The figure of one-half not seeking a test is, of course, a pure guess, but is not necessarily unreasonable. If your symptoms are there but moderate (keep in mind that about 80% of the confirmed cases do not require hospitalization – they stay home instead where they self-monitor), it might well be rational for many individuals not to seek a test unless their condition worsens. Not only do you have to find a testing location, but you will likely need to line up and wait, and stay relatively close to a large number of individuals who are there precisely because they think they have the disease. There may also be insurance issues, even though the tests are in principle supposed now to be free to the individual.
The other report was on the testing of all 3,000 individuals in an isolated village in Northern Italy. It found that 50 to 75% of those who tested positive were asymptomatic (why there is a range on this is not clear to me). They then isolated those who tested positive (88 individuals), and the number of those sick in the village from Covid-19 fell to seven in less than 10 days. Hence isolation works well if you can identify all those carrying the virus. If the share asymptomatic was 50%, and one then assumes that only half of those with symptoms would be tested (under US conditions), then the share of confirmed cases would be just 25% of actual cases. And if the share asymptomatic was 75%, with half of those with symptoms being tested, then the share of confirmed cases would be just 12.5% of actual cases.

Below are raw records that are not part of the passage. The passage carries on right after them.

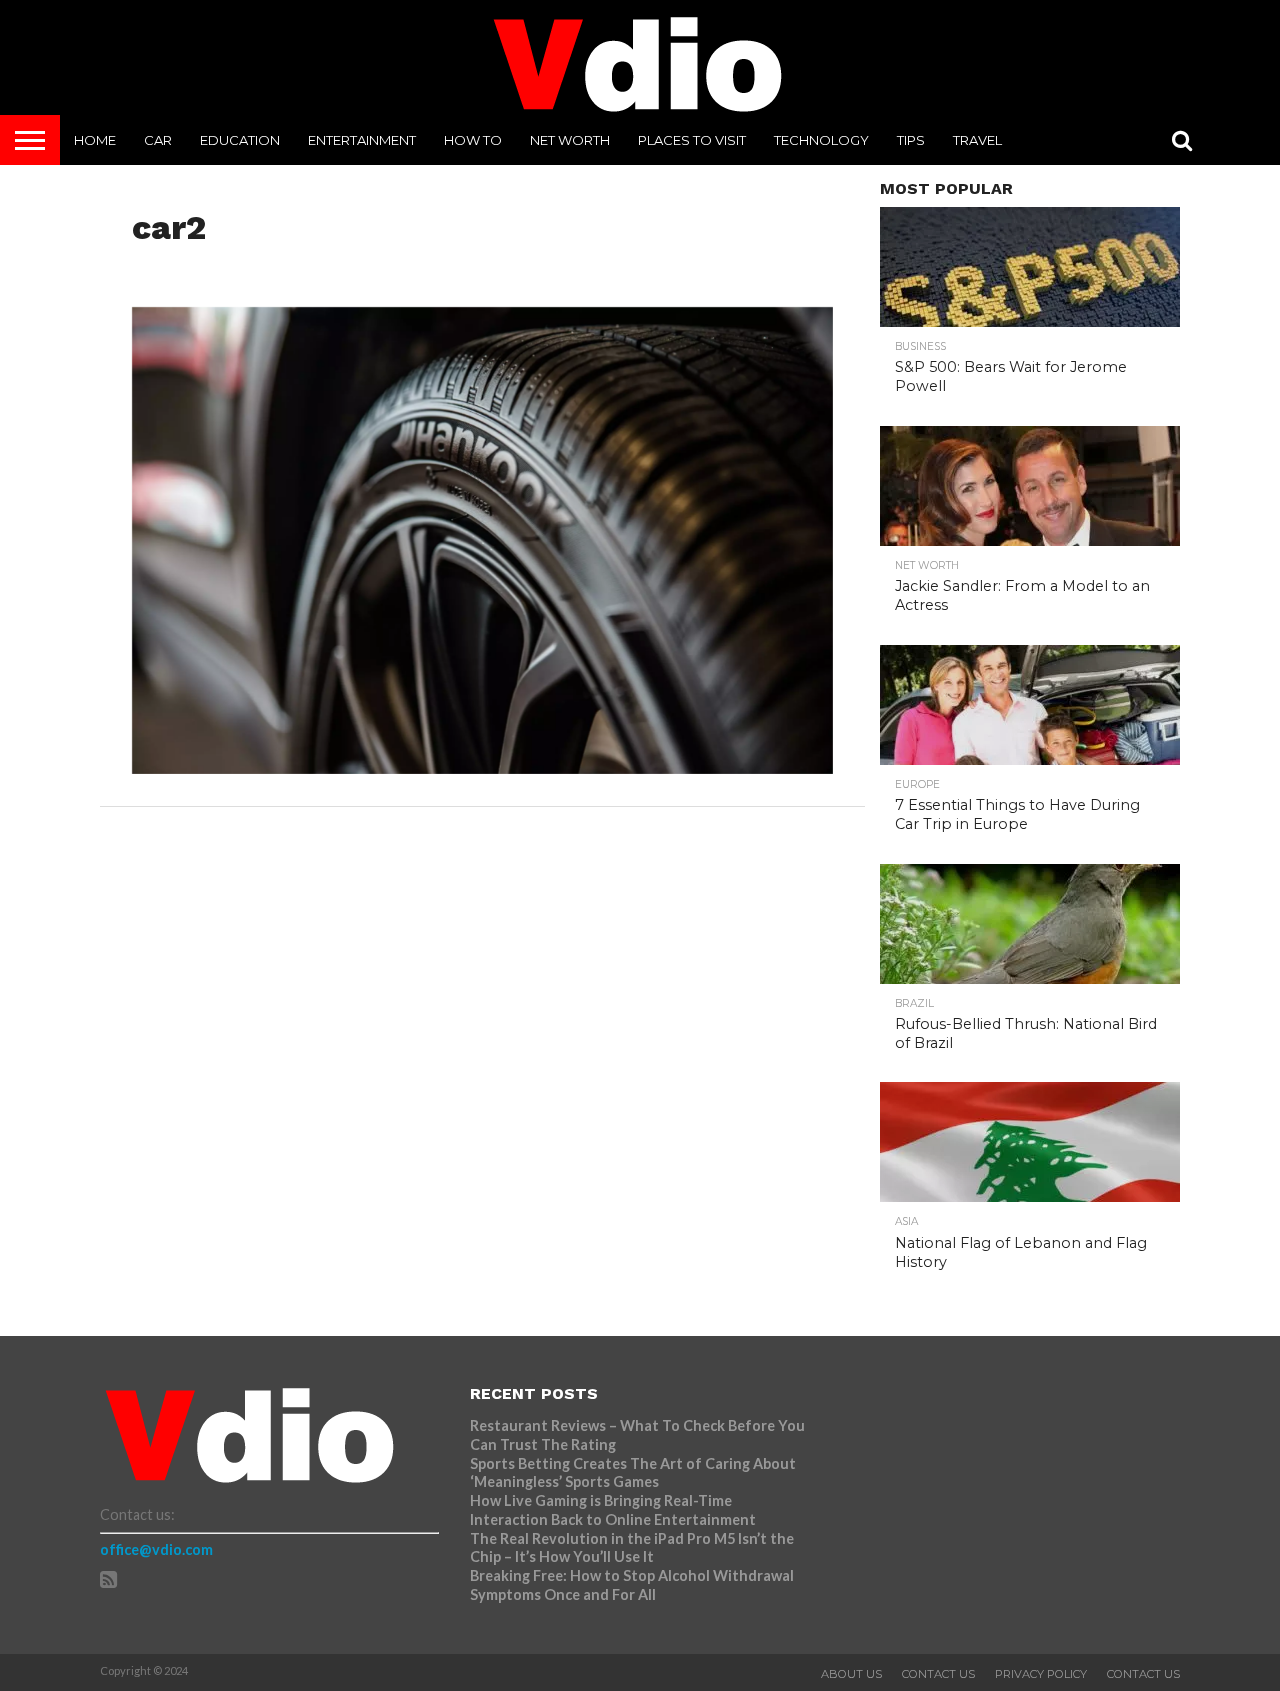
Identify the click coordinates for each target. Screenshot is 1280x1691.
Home (95, 140)
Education (240, 140)
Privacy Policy (1041, 1674)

There are limitations, of course, to these analyses. The samples are not all that large, they are special populations (sailors who are mostly male and mostly aged between 20 and 50, or those living in an isolated village in Italy, where the share elderly may be high), plus the tests were all done at one point in time. Those asymptomatic at the time of the test may have started to come down with obvious symptoms a few days later. But while this might apply to some, it is also clear from this and other work that many of those with the disease, but who were tested for some reason (most likely as part of the process of tracing and testing the contacts of those who came down with the disease) never exhibit outward symptoms.
All this suggests that current testing in the US is only capturing a small share of those with the disease.